Messiaen à Saint-Maximin

 Visions de l’Amen selon le regard de Messiaen

Concert à la mémoire d'Henri Dutilleux - Eglise Saint-Maximin-23 mai 2013

 

L’impressionnante version historique de 1943 des Visions de l’Amen coulée des vingt doigts d’Olivier Messiaen et d’Yvonne Loriod, sa dédicataire, avait impressionné les pianistes de la génération suivante dont peu d’entre eux s’aventurèrent dans ce premier des deux grands cycles théologiques destinés au piano, le second étant les monumentaux Vingt Regards sur l’Enfant Jésus sur dont, l‘an dernier, à la même époque, et en ce même chevet de Saint-Maximin, la pianiste Yejin Gil, invitée au Festival Jeunes Talents, en avait détaché neuf parties dont l’ultime portait sa joie douloureuse sur des larmes de bonheur…
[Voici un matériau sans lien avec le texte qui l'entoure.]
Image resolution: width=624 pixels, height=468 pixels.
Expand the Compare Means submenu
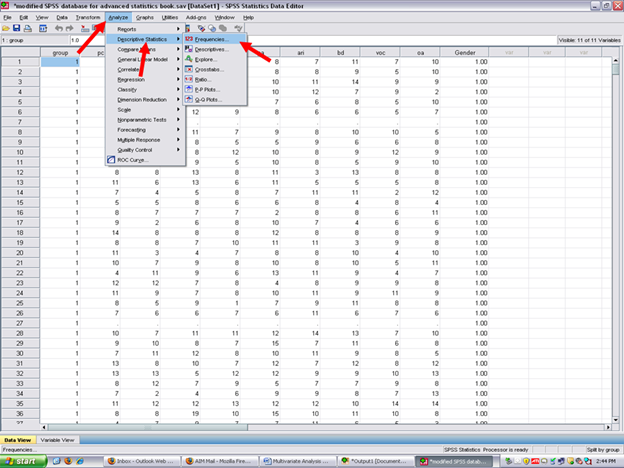pos(140,49)
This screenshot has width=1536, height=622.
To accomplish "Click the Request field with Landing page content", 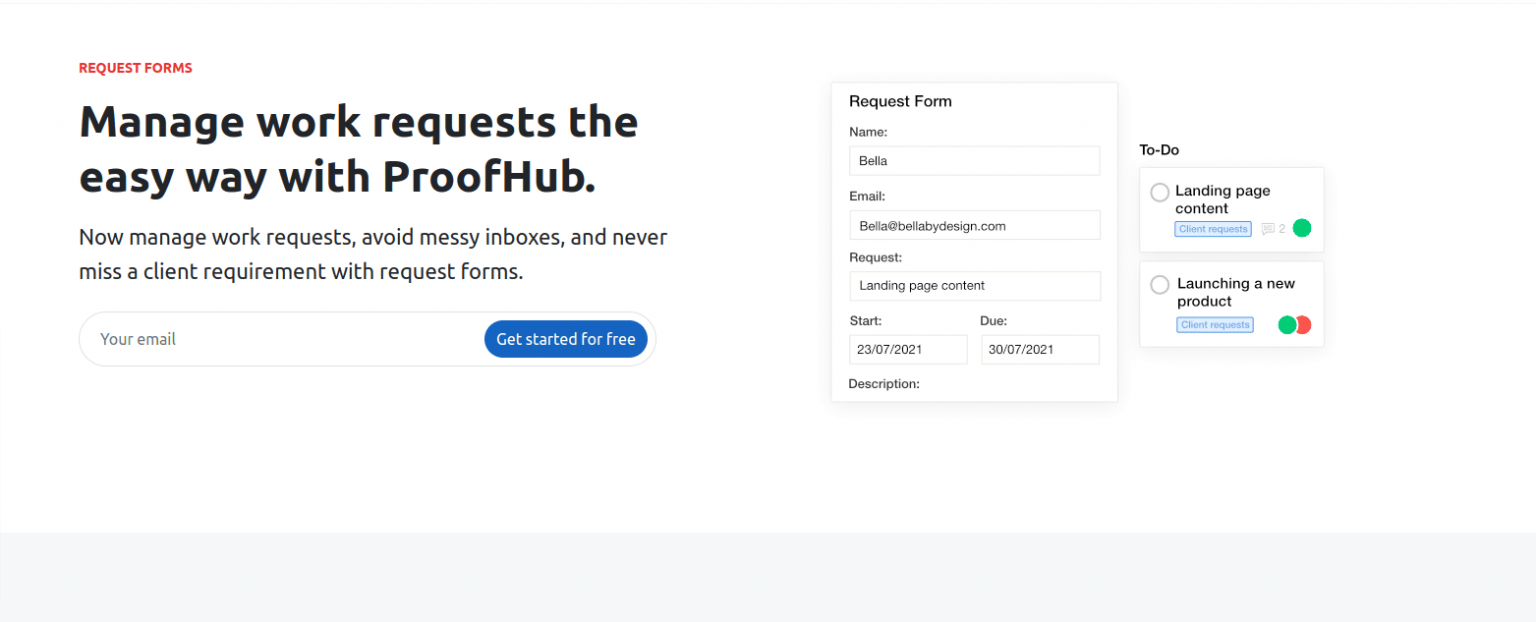I will (974, 286).
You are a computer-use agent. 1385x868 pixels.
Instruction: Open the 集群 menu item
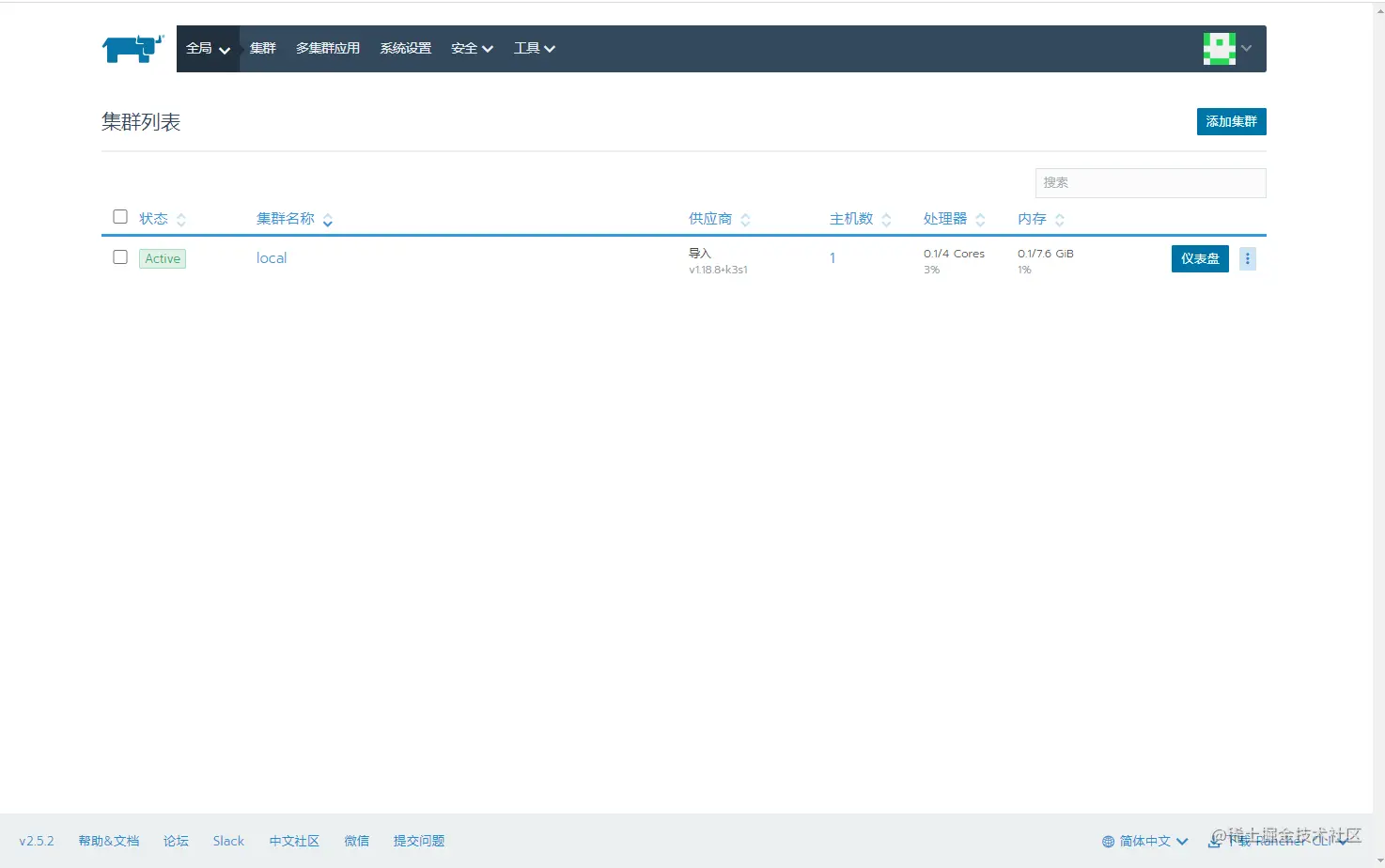click(x=262, y=48)
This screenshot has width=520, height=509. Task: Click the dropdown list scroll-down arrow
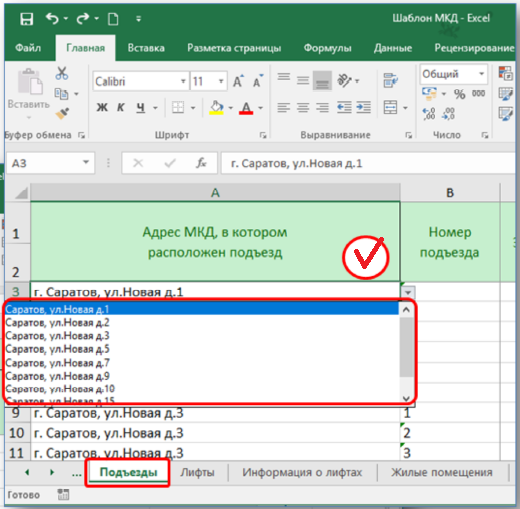coord(406,398)

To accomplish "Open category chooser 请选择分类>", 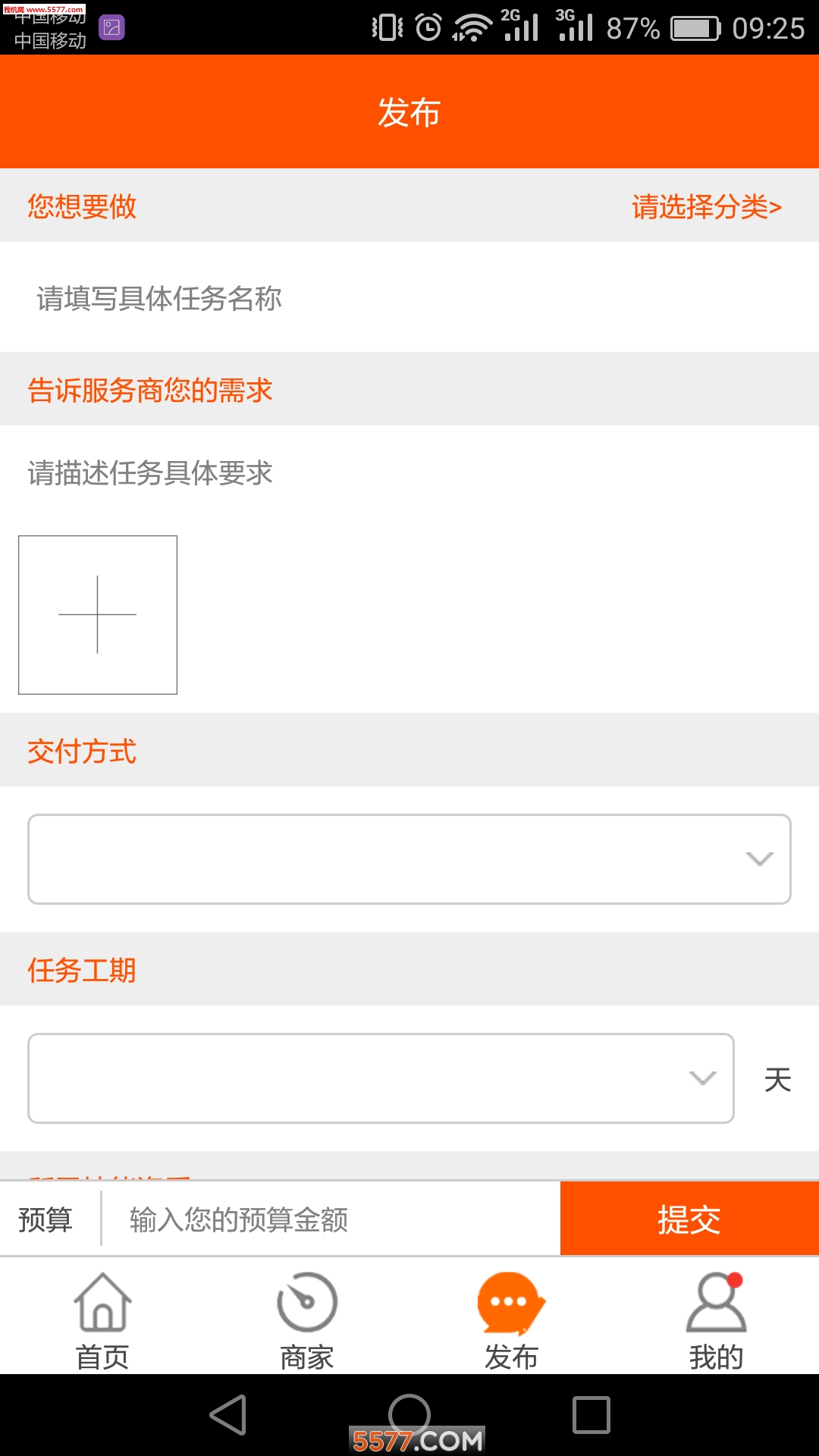I will tap(706, 206).
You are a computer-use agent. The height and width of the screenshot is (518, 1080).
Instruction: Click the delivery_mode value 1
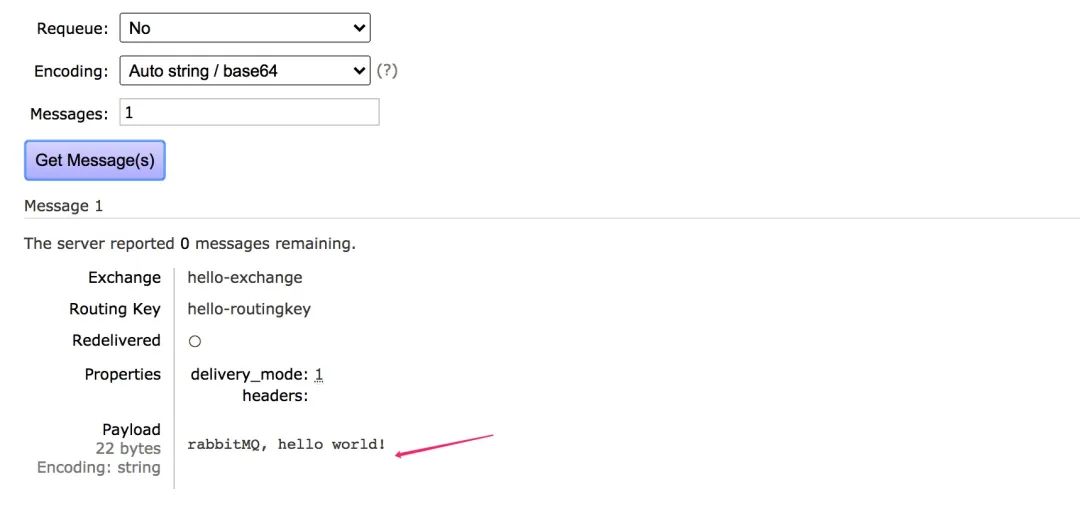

Doubler la mise avec deux Steinway à queue et enchevêtrés, tenait de la gageure que les Chemins d’art et de foi de Robert Féry, associés au Festival de Mireille Krier assumèrent  haut les quatre mains. Afin de ne pas violenter l’acoustique de l’église qui est non maîtrisable quand la nef est vide mais relativement correcte quand elle est assez bien garnie de ses auditeurs comme ce fut le cas, Valérie Muthig-Encklé et Willy Fontanel qui forment le Duo Ivoires, ont volontairement freiné les tempos des sept séquences de ces  Visions de l’Amen , ce qui, d’évidence, allongeait leur durée gravée dans le marbre par leurs créateurs, passant de 48 minutes à 54, ce qui les aérait  sans les dénaturer. De plus, chacun des duettistes levait très vite les pieds sur leurs pédales ce qui évita, là aussi, toute dérive de la réverbération. Les voies auriculaires auront ainsi bénéficié d’une restitution bien calculée. C’est Valérie qui tenait la boussole du premier piano. D’une métrique rigoureuse, maîtrisant son jeu rythmique et la finesse d’un son racé, avec retenue mais sans retrait, elle marquait ainsi la différence voulue avec son partenaire, second piano, auquel étaient dévolues les vagues romantiques et la puissance émotionnelle parfaitement assumées.  Et sans tourneur de pages s’il vous plait ! Les différences messiaenesques furent donc assez bien respectées.

DE L’EQUILIBRE ET DES CONTRASTES

Ainsi, l’Amen  de la Création,  parti de leurs  célestes pianissimos, s’orienta, dans la tonalité bleue de la majeur, chère au compositeur de la Turangalîla, vers les crescendos que l’on eut aimé plus nettement  amplifiés. Dans l’Amen des Etoiles, les interprètes anticipèrent, par leur marcato tranché,  sur ces maelströms dionysiaques favoris  du  musicien. C’est toutefois dans l’Amen de l’Agonie de Jésus, que l’on sentit poindre, sous les douloureux accords du  piano II,  la véhémence et la malédiction qui les habitent. Contraste bien assumé cette fois, l’Amen du Désir laissa poindre, paisible et sereine, l’expression colorée et enveloppante sous les doigts de Willy, tandis que Valérie, observant une  précision horlogère, distillait ses notes diaphanes et immaculées. Dans l’Amen des Anges, des Saints et du Chant des oiseaux, le piano I tenait la barre de ses coulées virtuoses sur lesquelles le piano II livrait son chant expressif. Au rebours, l’Amen du Jugement  fut implacable d’âcreté jusqu’à la cloche de l’évidence. Quant à l‘Amen de la Consommation, ce fut l’apothéose de ce thème cyclique que l’on retrouva tout au long des séquences, avec, ici, les grandes respirations de joie carillonnée, des appuis graves de Willy aux éblouissants aigus de Valérie faisant songer aux futures Couleurs de la Cité céleste. Tonalité bleue évidemment. Passionnant face à face en tout cas. Pour finir,  deux  bis à quatre mains côte à côte: le berceur En bateau de la Petite Suite de Debussy, et un extrait de la Sonate en do mineur de Théodore Gouvy, dont le Duo Ivoires avait gravé  son fameux Ghiribizzi sur le premier disque qu’il avait sorti en 2010

Le concert était dédié à Henri Dutilleux qui venait de mourir.